__RECORDS FOR THIS TASK__
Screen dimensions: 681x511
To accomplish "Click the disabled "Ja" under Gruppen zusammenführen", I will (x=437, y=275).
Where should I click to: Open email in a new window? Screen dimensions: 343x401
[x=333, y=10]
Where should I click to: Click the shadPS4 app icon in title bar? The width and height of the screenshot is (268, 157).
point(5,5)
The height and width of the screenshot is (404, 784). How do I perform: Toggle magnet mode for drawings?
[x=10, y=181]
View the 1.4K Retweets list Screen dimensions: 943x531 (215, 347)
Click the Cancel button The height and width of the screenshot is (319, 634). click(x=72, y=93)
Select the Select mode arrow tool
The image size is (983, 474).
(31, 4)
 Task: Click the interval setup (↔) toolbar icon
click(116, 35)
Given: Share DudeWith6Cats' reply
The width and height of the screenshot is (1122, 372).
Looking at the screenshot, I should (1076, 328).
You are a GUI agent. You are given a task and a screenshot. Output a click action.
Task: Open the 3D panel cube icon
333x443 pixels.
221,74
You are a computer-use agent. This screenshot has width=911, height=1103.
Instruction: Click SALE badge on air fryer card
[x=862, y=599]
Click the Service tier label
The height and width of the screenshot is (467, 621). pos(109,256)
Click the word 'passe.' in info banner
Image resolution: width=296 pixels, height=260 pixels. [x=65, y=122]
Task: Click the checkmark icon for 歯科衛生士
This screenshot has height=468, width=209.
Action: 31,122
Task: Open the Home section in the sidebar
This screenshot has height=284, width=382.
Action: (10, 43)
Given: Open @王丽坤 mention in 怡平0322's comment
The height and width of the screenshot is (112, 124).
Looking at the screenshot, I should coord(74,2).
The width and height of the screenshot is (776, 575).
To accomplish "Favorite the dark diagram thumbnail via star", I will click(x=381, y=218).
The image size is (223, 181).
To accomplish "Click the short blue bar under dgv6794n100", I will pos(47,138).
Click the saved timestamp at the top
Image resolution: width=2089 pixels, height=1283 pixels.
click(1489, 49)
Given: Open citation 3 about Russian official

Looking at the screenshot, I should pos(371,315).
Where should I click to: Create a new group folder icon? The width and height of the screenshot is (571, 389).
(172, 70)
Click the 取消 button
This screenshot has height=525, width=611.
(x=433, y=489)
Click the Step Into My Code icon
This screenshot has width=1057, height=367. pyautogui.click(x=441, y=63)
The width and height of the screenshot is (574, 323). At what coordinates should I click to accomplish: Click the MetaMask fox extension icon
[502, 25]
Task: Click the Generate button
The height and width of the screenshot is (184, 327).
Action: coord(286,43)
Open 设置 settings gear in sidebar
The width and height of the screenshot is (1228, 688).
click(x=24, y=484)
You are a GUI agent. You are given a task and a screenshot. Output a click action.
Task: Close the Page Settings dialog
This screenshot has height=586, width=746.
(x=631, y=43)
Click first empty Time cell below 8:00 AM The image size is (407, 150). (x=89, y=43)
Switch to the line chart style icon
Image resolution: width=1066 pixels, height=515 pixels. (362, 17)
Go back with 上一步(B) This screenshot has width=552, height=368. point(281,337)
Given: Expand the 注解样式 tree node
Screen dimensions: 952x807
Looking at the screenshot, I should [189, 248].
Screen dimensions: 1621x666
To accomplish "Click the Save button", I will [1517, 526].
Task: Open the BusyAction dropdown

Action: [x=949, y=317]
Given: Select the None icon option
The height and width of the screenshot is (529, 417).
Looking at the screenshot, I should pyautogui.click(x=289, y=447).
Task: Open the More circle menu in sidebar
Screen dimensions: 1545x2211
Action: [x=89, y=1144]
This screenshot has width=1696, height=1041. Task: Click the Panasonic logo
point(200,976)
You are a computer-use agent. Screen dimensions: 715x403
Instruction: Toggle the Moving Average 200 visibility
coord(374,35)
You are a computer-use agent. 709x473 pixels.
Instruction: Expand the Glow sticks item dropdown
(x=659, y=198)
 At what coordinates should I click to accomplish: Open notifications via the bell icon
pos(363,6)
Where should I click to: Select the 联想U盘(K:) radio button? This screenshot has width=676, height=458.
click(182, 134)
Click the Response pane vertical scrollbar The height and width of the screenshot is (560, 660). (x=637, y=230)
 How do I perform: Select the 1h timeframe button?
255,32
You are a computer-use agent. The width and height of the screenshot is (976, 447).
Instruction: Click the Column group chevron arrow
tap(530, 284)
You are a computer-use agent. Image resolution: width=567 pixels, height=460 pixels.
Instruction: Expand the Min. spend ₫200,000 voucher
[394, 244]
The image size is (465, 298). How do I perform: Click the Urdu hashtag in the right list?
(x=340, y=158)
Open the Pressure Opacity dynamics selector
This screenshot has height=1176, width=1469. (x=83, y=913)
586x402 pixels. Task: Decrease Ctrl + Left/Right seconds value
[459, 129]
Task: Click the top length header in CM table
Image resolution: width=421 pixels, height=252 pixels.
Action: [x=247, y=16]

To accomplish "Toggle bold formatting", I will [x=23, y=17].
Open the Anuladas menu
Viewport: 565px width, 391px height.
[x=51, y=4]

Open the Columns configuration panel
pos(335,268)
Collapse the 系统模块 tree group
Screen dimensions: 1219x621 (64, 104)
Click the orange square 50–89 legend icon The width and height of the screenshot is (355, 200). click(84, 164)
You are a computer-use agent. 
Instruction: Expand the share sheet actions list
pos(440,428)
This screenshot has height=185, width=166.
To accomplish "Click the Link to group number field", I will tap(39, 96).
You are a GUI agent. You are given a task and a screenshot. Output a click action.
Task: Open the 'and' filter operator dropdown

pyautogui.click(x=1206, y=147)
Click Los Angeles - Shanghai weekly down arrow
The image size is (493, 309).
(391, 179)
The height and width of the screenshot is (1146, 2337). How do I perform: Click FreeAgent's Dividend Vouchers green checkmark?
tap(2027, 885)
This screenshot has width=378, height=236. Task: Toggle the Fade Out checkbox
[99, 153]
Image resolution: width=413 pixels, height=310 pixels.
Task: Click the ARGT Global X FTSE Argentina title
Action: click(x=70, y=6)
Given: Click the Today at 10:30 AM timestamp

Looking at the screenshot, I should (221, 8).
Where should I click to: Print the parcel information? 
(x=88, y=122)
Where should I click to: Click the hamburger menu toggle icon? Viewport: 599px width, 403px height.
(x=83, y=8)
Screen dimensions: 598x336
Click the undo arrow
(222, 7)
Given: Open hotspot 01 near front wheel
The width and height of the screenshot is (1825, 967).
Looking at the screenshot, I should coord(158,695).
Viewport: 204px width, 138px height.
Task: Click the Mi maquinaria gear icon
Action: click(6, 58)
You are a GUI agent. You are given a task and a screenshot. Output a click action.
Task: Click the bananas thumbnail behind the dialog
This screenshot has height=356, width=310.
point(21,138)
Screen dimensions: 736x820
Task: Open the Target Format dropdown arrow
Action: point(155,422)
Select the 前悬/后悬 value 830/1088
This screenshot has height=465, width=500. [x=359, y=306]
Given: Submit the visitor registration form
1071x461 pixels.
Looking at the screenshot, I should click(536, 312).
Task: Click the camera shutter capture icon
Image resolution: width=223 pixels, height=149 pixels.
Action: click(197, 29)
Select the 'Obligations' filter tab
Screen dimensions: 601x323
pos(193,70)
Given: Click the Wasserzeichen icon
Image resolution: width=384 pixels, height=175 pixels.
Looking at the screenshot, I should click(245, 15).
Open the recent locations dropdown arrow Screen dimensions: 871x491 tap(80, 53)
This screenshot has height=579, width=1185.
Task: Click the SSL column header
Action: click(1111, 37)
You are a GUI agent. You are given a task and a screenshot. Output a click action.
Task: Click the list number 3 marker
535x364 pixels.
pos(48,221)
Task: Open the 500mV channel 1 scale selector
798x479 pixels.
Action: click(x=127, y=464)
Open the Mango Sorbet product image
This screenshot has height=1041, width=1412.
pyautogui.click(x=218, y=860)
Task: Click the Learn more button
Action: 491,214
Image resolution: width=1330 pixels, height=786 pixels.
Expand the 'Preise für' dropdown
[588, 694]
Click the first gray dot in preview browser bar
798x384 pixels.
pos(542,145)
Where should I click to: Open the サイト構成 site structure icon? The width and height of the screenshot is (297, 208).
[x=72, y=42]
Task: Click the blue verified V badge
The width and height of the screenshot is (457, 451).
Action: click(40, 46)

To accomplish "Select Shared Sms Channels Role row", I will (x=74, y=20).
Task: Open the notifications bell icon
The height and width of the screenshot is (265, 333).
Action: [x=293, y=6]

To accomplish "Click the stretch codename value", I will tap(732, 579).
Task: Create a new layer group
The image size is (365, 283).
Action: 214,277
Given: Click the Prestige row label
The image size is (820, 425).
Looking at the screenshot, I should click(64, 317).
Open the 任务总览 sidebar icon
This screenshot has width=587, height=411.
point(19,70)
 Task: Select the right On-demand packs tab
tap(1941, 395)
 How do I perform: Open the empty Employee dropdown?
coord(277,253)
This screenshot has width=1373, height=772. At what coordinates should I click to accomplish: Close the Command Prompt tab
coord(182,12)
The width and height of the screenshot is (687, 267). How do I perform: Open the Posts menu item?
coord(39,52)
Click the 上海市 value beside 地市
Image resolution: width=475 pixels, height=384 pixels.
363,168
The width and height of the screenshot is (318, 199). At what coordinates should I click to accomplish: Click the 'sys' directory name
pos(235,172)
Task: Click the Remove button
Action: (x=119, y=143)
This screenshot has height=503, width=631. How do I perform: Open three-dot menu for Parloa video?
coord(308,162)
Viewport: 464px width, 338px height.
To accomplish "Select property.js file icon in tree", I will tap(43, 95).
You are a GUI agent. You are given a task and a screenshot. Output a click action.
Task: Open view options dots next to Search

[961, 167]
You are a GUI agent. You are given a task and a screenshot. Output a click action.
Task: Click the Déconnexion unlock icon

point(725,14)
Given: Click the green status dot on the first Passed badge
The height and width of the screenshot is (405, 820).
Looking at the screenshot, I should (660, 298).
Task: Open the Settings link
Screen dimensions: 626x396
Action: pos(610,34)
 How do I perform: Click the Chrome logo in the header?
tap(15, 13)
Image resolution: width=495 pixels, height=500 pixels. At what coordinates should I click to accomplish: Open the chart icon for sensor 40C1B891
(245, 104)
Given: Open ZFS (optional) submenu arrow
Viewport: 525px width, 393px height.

__YOUR INSTRUCTIONS__
Return the lines of the listing above, starting with the line containing "The width and height of the screenshot is (776, 575)." and going on through the line containing "Looking at the screenshot, I should pos(371,315).", character for character.

__REPLY TO THE TASK__
The width and height of the screenshot is (776, 575).
To accomplish "Favorite the dark diagram thumbnail via star", I will click(x=381, y=218).
The image size is (223, 181).
To accomplish "Click the short blue bar under dgv6794n100", I will pos(47,138).
Click the saved timestamp at the top
Image resolution: width=2089 pixels, height=1283 pixels.
click(1489, 49)
Given: Open citation 3 about Russian official

Looking at the screenshot, I should pos(371,315).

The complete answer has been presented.